# Aufgabenstellung 1:
Formatieren Sie in den Datensätzen die Zeilen von der Zeile mit „At what (x,y)“ bis einschließlich der Zeile mit „Looking at the“ als JSON-Liste von Zeichenketten, eine Zeichenkette je Zeile, ohne Leerzeilen. Die Bilder lassen Sie dabei weg.
# Aufgabenstellung 2:
Führen Sie den Text über Juliana Hatfield und den Indierock dort weiter, wo er aufhört.

# Bereitgestellter Text:

################

Juliana Hatfield und der Indierock

Sein was man ist
Im Zuge der Grunge-Explosion stellt sich für viele Indie-Bands, die schon vorher mit im Spiel waren, die Sinnfrage. Die Verlockungen des internationalen Erfolgs beginnen sich mit der künstlerischen Integrität zu reiben, der große Tisch ist nicht für alle gemacht. Juliana Hatfield erlebt diese Zeit in exponierter Stellung, denn ihr Album “Become What You Are” ist 1993 ein echter Sommerhit. Es steht bis heute sinnbildlich für den Zwiespalt zwischen Wunsch und Wirklichkeit, der damals viele Bands ihre Unschuld kostet.
Juliana Hatfield by David Doobinin
Bis heute aktiv, seit langem unabhängig: Juliana Hatfield (Foto: David Doobinin)

Als Mitte 1992 die MTV-Show “Alternative Nation” an den Start geht, wird mit dem Programm einer musikalischen Umorientierung Rechnung getragen, die man sich im Rückblick sehr umfassend vorstellen muss. Mit der ähnlich gelagerten Sendung “120 Minutes” hat es schon seit 1986 ein Musikvideo-Magazin gegeben, das eher nischige und unkommerzielle Künstler:innen ins Schaufenster stellt und auch das weniger urbane und szenekundige Publikum mit spannenden neuen Bands in Kontakt bringt. My Bloody Valentine, The Jesus And Mary Chain, Pixies, Hüsker Dü, Dinosaur Jr. und Dutzende andere haben vielleicht nicht die raffiniertesten Videoclips zu bieten, aber dafür einen frischen, originellen und herausfordernden Sound für all diejenigen, die schon mit 16 genug Bon Jovi für ein ganzes Leben gehört haben. Der kommerzielle Erfolg dieser Bands hält sich damals wie heute in eher überschaubarem Rahmen, ihre Ästhetik dagegen ebnet dem großen Grunge-Boom definitiv den Weg. Da entbehrt es nicht einer gewissen Ironie, dass schon der Name “Alternative Nation” auf ein Paradox hindeutet. Wenn das ganze Land plötzlich “alternativ” unterwegs ist, was genau soll dann eigentlich die Alternative zur Alternative sein?

################

# Bereitgestellte Datensätze:

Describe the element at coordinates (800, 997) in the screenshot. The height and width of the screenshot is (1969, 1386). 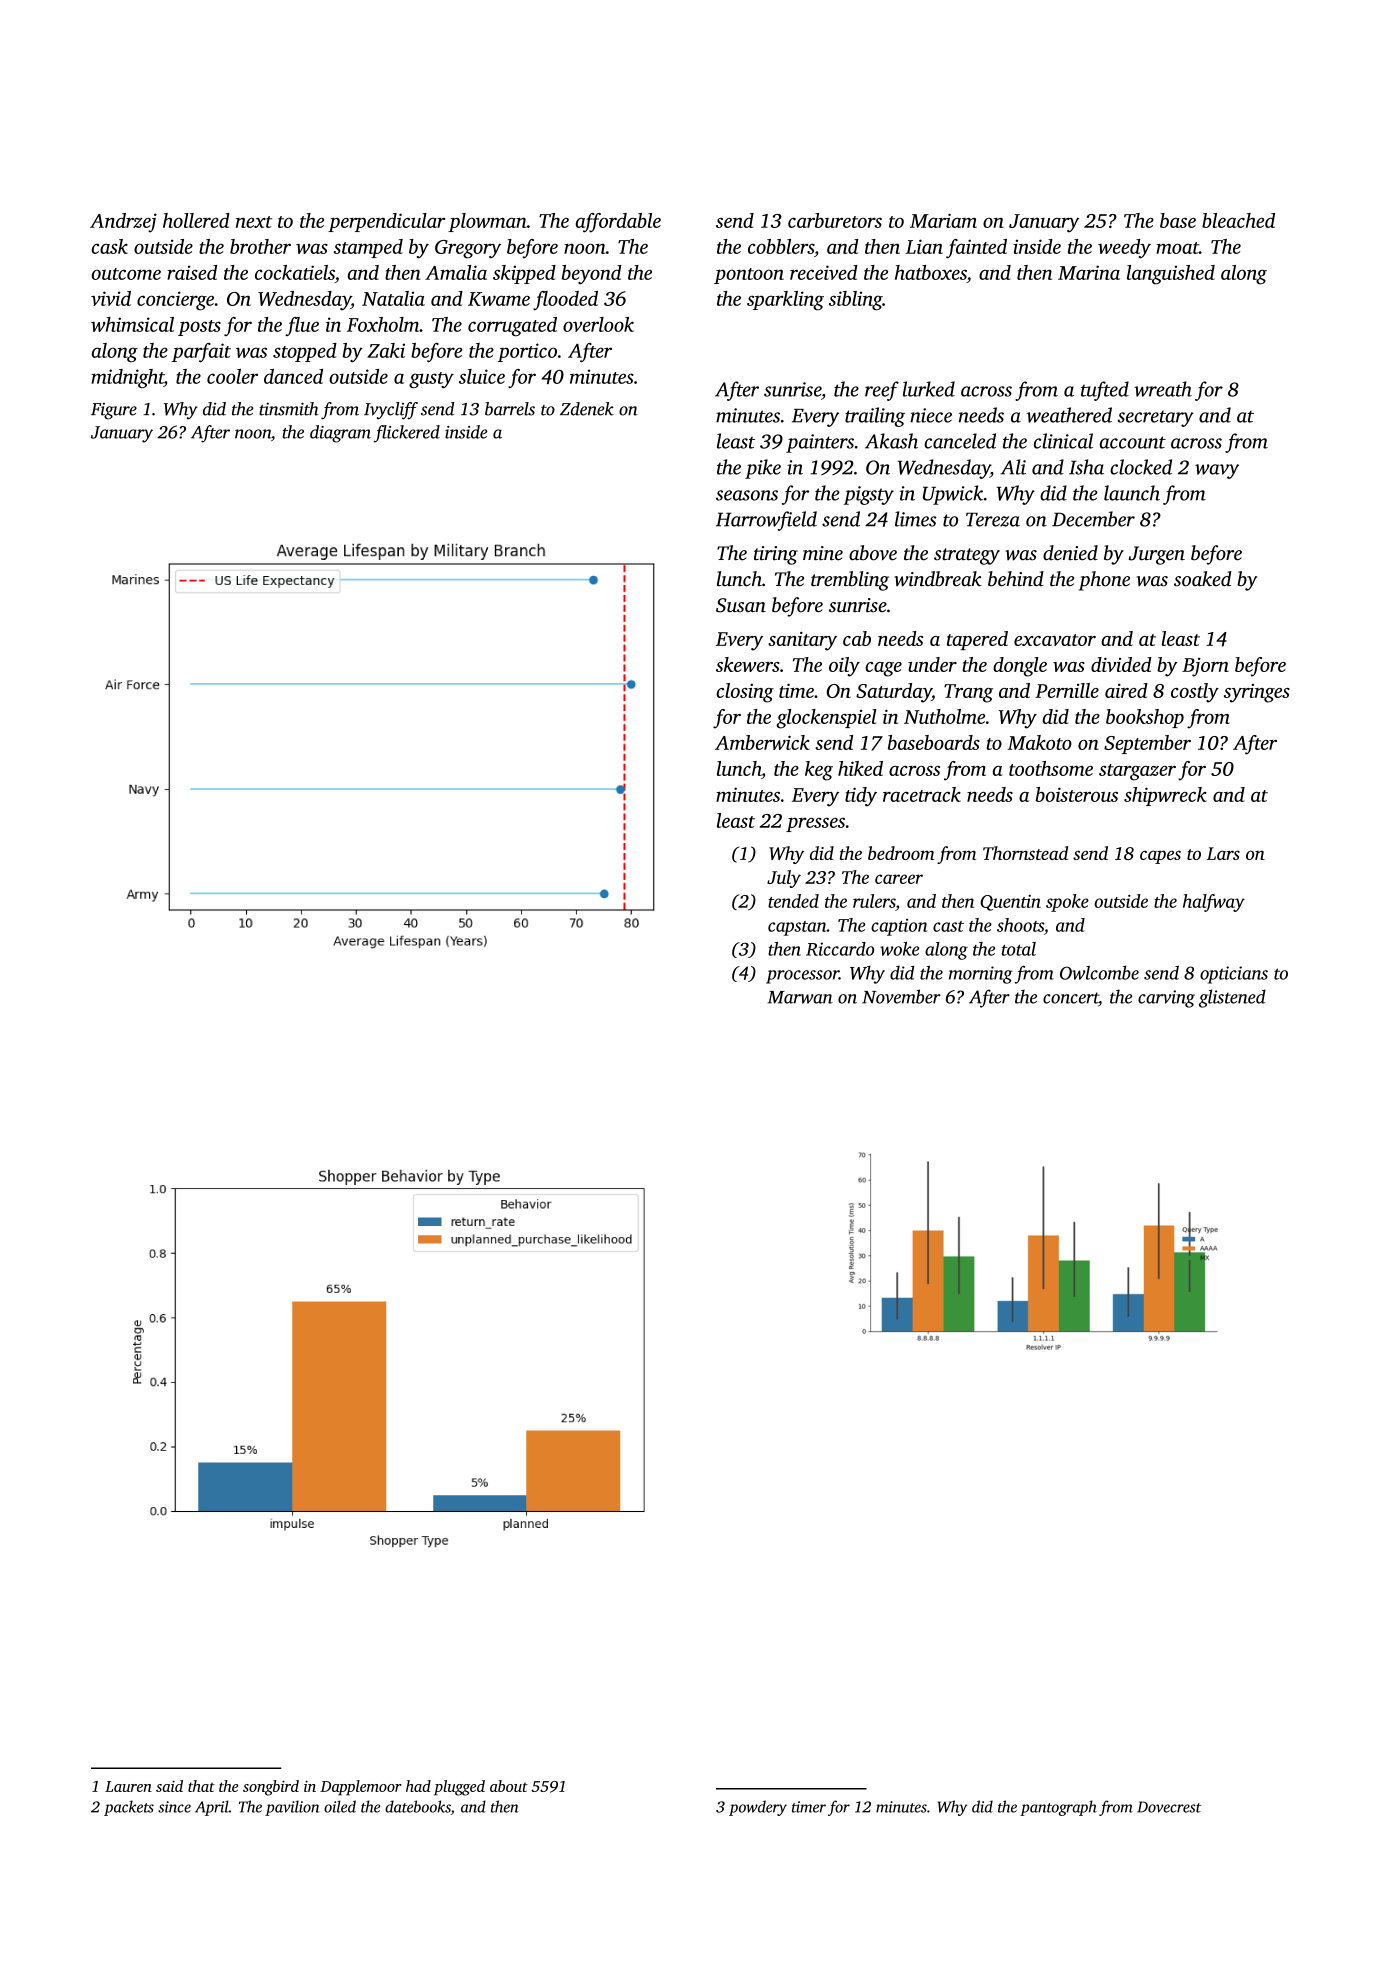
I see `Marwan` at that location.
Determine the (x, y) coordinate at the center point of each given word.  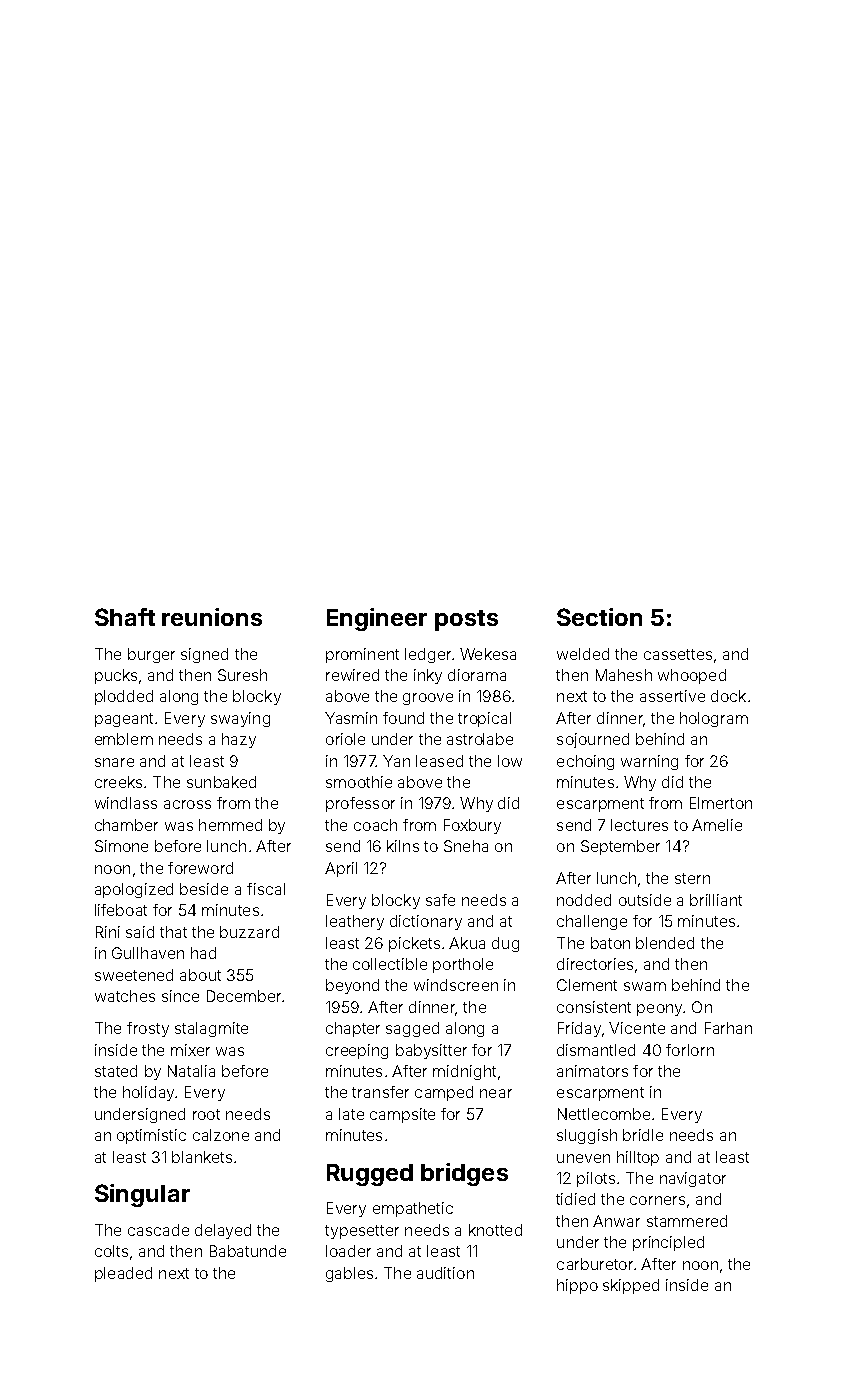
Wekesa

################

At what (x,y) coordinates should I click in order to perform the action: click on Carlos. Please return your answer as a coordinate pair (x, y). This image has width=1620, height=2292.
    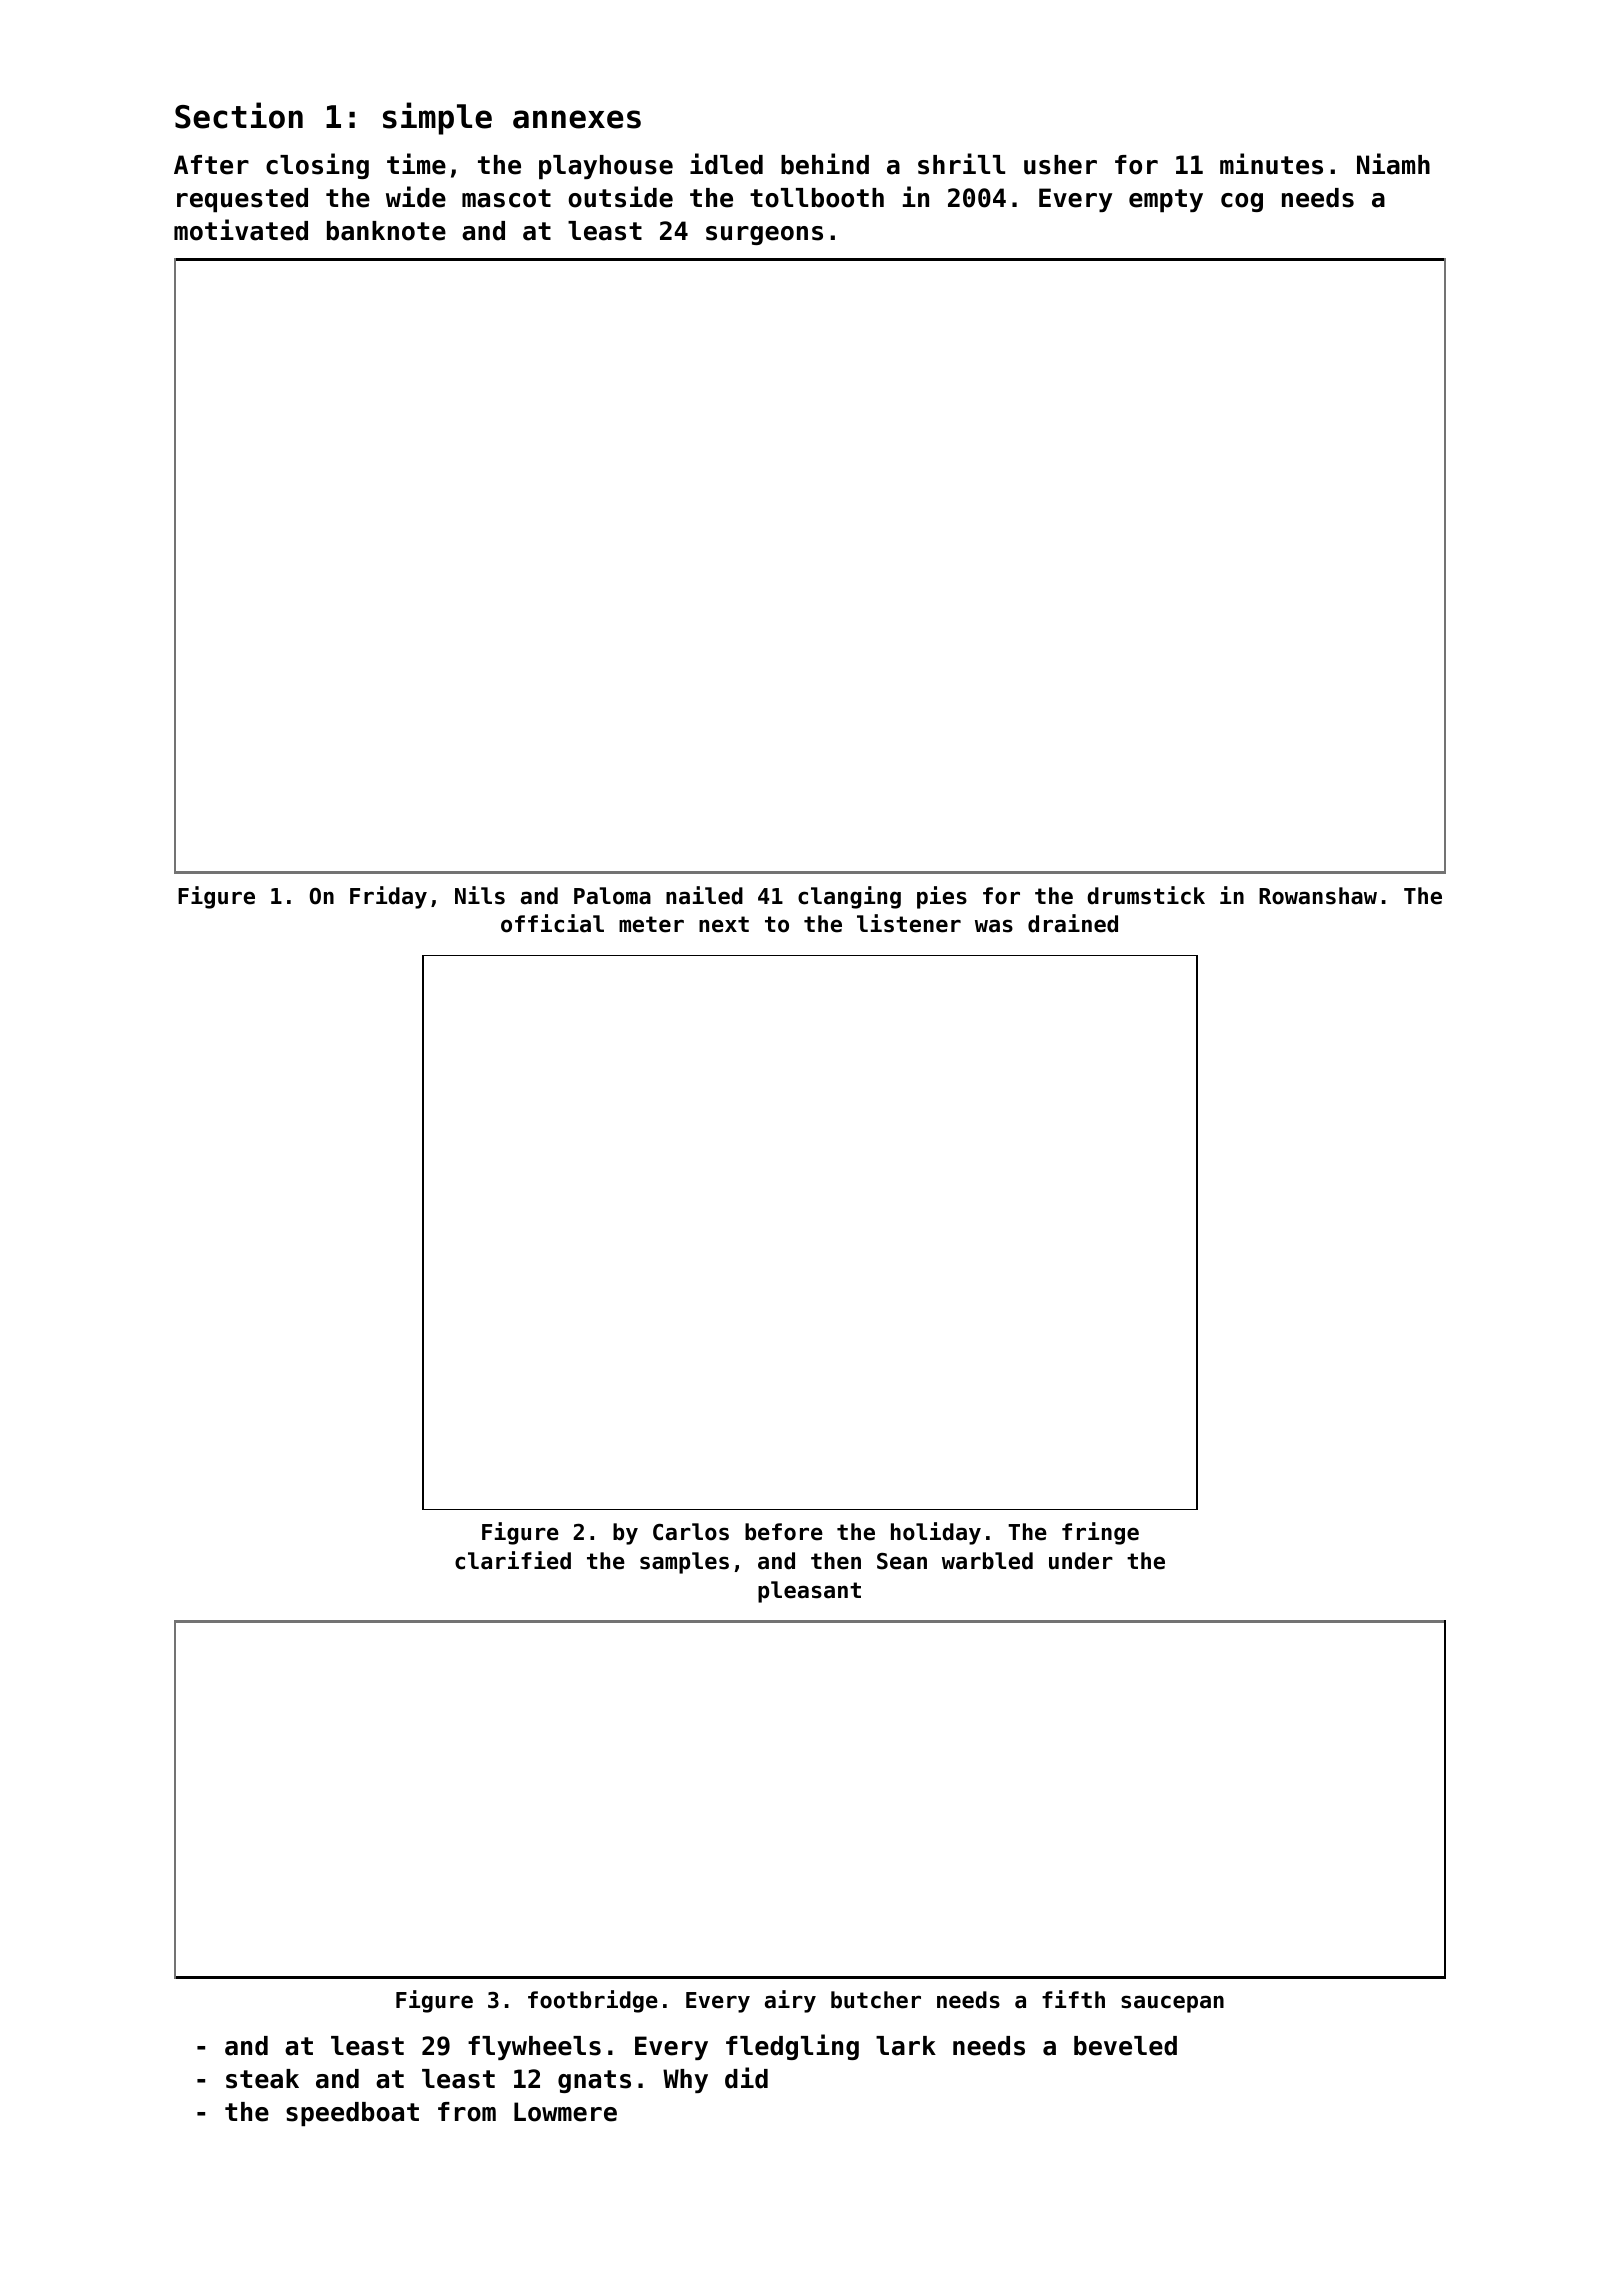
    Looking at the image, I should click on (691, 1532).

################

# Antwort 1:
[
  "At what (x,y) coordinates should I click in order to perform the action: click on Carlos. Please return your answer as a coordinate pair (x, y). This image has width=1620, height=2292.",
  "    Looking at the image, I should click on (691, 1532)."
]

# Antwort 2:
Es ist belegt, dass Axl Rose damals mehrfach den Versuch unternimmt, Kurt Cobain zu beglückwünschen und für eine gemeinsame Tour mit Guns N’ Roses zu gewinnen. Davon will der Nirvana-Sänger aber nichts wissen. Er nutzt stattdessen die Gelegenheit, sich möglichst gründlich von den Hardrockern mit dem nicht gerade schmeichelhaften Frauenbild abzugrenzen. Damit mag er seinem eigenen Anspruch als alternativem und integrem – heute würde man wahrscheinlich “woke” dazu sagen – Rockidol gerecht werden, den Rückhalt der großen Käuferschichten hat er damit nicht. Die mögen an Grunge eben ganz besonders die aggressive Schweißnaht, an der sich Punk und Hardrock treffen und für ordentlich Triebabfuhr sorgen. College-Kids, die in Olympia, Washington oder Athens, Georgia ihre eigenen Indieszenen etabliert haben, bleiben zunehmend außen vor, denn Pearl Jam, Alice In Chains und Soundgarden, die anderen Lokalmatadore der Alternative Nation, können auch Jugendliche begeistern, die es in puncto Lebensanschauung ansonsten eher mit Beavis und Butt-Head halten.

Wenn man Juliana Hatfield nach ihrem Lieblingsalbum von 1993 fragt, nennt sie eines von PJ Harvey. Aber nicht “Rid Of Me”, das tatsächlich 1993 erschienene, sondern das Debüt “Dry”. Mit dem kann man auch heute noch sich und allen anderen eine Menge Angst einjagen, damals läuft das Album in Hatfields Tourbus rauf und runter. Harveys unerschrockener Eklektizismus steht dabei durchaus im Gegensatz zu Hatfields eher zutraulichem Indierock. Mit ihrer Band Blake Babies hat sie es in Boston und Umgebung zu regionalem Ruhm gebracht, ein mittelgroßer Fisch im kleinen Teich des Universitätsmilieus.

Juliana Hatfield 1993
Hatfield um 1993. Lange spielte sie das Major-Spiel nicht mit (Foto: Paul Natkin/Archive Photos/Getty Images)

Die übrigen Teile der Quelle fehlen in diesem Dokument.